Excerpt to read
--- START ---
I don't use photo bucket so just click on the link.


----------



## sjrobin

How is Scott Graham doing these days? I remember he had a good mostly blind casting tarpon method going in Texas for a few years.


----------



## Backwater

sjrobin said:


> How is Scott Graham doing these days? I remember he had a good mostly blind casting tarpon method going in Texas for a few years.


He's from Florida, so I think it's a different person in TX. Nevertheless, I'm going to tie up his 3 Best go-to flies and also post them here. (without the lengthy description. ).

Btw Steve, we have a lot of deeper water here in Florida, so that is why I use those flies. But I love to watch a fish crush a surface fly and I have used a lot of Dahlberg divers in the past and still use a few for certain situations since the push a lot of water. I had the privilege to meet and talk to Larry Dahlberg for a long while, this past summer. He's an amazing guy and definitely one of my fishing heroes that I've followed over the years. We discussed a modification I did years ago on his Dahlberg Diver for night time tarpon, called, the "Dahlburger." I don't think anyone else has fished the world over more for giant fish than himself, hence the name of his show, "Hunt for Big Fish."
--- END ---
Raw data
--- START ---
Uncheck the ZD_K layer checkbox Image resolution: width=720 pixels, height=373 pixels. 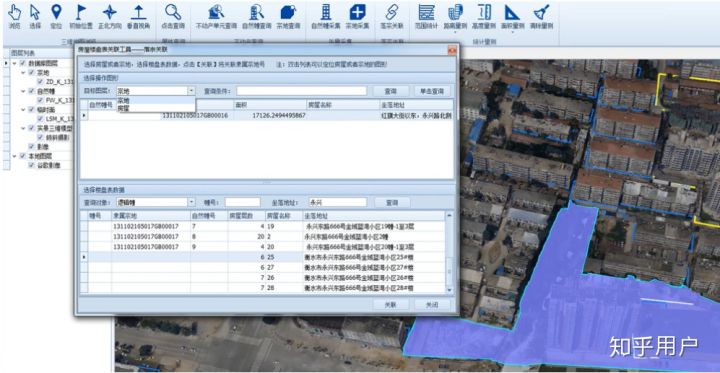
--- END ---
Task set
#1 Transcribe the fly-fishing thread word for word, everything from "## Backwater" down to "lengthy description. ).".
#2 According to the fly-fishing thread, why does Backwater still use a few Dahlberg divers? Answer in one or two sentences.
#3 In the fly-fishing thread, what is the name of Larry Dahlberg's show?
The lines have nothing to do with the fly-fishing thread.

Answers for the tasks
#1
## Backwater

sjrobin said:


> How is Scott Graham doing these days? I remember he had a good mostly blind casting tarpon method going in Texas for a few years.


He's from Florida, so I think it's a different person in TX. Nevertheless, I'm going to tie up his 3 Best go-to flies and also post them here. (without the lengthy description. ).

#2 Backwater still uses a few Dahlberg divers for certain situations because they push a lot of water.

#3 "Hunt for Big Fish."